Forest plots and meta-analyses will be created using Review Manager (RevMan) 5.3.3 (The Nordic Cochrane Centre, The Cochrane Collaboration, 2012) to synthesize the measures of effect (e.g. odds ratio, relative risk) and 95% prediction intervals for each exposure on MVPA. A random effects meta-analysis will be used as populations and modifying factors are likely to be similar but not identical across all studies. Heterogeneity will be assessed using the I 2 statistic with values above 75% used to indicate high heterogeneity across studies [46]. Publication bias will be assessed using a funnel plot of the included studies’ estimates of effect. The plots will be assessed both visually and by using Egger’s test; with p <0.10 used to indicate the presence of a significant publication bias [47].

Subgroup analyses

In addition to the primary analyses proposed, several a priori determined subgroup analyses will be performed when sufficient data are available. The analyses will examine differences between the following: age groups (e.g. 18–24 years versus 25–44 years versus 45–65 years); populations (e.g. healthy versus women with specific chronic diseases, between country groups i.e. North America versus Europe); occupation types (e.g. sedentary versus active); working status (i.e. full time, part time, homemaker, unemployed); self-reported and objectively measured exposures; self-reported and objectively measured MVPA; studies with high and low risk of bias and quality; different lengths of follow-up (e.g. <3 months, 3–6 months, >6 months); trends over time (e.g. by decade 1970s, 1980s, 1990s, 2000s, 2010s); and publication status (unpublished versus published results).

Discussion

This systematic review will be the first, to our knowledge, to critically examine and synthesize the available literature assessing the relationships between intrapersonal, social and environmental determinants of total and domain-specific MVPA among working-age females.

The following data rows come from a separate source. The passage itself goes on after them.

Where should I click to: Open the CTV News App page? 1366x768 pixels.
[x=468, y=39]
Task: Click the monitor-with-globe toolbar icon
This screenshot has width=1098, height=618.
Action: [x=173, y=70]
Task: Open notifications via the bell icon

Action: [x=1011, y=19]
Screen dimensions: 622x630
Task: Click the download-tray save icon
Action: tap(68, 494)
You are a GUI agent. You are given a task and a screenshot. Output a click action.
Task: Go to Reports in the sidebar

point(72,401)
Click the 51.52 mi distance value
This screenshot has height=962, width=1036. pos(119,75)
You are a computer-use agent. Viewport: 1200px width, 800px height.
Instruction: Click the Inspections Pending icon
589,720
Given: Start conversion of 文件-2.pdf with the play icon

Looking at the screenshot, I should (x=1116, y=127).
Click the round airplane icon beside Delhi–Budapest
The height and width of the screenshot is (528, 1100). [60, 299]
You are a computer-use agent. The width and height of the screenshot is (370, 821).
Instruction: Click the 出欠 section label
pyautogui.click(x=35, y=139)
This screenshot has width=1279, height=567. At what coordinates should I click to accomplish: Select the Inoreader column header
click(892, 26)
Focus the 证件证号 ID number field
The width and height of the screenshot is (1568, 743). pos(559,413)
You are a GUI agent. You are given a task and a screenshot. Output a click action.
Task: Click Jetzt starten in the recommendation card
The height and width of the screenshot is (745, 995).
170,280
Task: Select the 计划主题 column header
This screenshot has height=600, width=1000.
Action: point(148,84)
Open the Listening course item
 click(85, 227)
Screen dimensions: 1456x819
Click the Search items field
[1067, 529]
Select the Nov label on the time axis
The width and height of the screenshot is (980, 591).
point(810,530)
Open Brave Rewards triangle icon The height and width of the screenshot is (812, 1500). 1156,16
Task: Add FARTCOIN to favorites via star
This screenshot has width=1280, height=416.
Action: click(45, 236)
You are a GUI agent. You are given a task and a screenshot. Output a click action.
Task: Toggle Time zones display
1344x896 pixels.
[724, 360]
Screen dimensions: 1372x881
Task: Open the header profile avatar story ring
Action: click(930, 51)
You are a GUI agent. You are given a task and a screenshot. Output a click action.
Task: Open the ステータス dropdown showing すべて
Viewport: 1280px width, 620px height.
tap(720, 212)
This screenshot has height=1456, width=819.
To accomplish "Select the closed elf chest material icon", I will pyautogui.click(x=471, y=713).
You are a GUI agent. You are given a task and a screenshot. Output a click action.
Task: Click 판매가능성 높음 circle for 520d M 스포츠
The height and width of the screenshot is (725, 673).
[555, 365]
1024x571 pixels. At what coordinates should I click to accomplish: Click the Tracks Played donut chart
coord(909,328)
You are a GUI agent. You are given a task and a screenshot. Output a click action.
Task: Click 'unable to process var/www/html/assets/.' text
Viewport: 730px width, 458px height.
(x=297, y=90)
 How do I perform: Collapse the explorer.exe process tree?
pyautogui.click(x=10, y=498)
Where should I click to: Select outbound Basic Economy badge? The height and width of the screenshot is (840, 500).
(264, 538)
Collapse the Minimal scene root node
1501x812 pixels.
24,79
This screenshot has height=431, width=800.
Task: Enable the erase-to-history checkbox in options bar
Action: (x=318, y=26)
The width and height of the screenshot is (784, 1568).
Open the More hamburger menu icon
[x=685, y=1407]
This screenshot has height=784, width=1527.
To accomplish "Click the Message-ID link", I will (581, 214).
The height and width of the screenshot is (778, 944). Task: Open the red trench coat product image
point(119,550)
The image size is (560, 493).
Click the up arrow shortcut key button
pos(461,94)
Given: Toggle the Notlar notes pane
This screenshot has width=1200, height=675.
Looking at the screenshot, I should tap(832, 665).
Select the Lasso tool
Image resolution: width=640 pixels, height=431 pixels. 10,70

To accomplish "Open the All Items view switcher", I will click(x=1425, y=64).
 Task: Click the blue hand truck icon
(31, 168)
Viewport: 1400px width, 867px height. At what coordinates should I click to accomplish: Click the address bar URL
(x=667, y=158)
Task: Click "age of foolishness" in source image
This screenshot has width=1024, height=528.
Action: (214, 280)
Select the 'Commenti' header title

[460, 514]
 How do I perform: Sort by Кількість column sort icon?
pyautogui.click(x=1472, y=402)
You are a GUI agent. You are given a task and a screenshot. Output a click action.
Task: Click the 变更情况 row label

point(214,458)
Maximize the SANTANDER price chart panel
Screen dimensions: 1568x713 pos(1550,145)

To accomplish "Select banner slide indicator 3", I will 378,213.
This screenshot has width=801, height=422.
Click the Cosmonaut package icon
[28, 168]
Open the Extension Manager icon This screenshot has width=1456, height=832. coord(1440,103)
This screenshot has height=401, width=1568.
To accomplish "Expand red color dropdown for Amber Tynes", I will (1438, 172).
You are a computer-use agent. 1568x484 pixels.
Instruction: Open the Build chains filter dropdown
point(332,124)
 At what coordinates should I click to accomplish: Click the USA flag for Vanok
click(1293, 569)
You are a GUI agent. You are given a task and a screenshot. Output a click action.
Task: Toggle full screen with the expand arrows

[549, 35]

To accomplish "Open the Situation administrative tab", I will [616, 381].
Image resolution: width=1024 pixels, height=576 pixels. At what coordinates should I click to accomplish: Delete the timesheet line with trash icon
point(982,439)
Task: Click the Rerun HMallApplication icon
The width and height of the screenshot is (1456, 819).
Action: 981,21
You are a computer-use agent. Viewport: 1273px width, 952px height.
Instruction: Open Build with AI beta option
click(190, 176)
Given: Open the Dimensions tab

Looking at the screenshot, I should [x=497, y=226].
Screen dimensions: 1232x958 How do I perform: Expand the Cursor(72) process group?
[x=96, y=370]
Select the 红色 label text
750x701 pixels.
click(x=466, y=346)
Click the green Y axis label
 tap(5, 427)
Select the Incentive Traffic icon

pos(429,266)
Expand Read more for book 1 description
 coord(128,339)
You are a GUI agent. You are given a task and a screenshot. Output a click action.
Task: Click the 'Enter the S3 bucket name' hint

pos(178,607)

The review will provide a comprehensive examination of the evidence in the field to date and will serve to highlight gaps where future research on the determinants of working-age female MVPA remains to be conducted. The use of the Harvest plots will allow researchers to visually examine all of the determinants across the multiple levels of influence that are related to MVPA including the strength and quality of the evidence. It is anticipated that this review will be useful for a variety of stakeholders including those looking to design interventions targeting the most important modifiable factors to increase MVPA among this high-risk female population.

Recommendations from previous reviews included that interventions should be multifaceted, targeting a combination of factors including psychosocial, social environmental, workplace setting, community environment and public policy, as well as be designed with recognition of the multiple roles of females and integrating physical activity into daily routines [25, 26].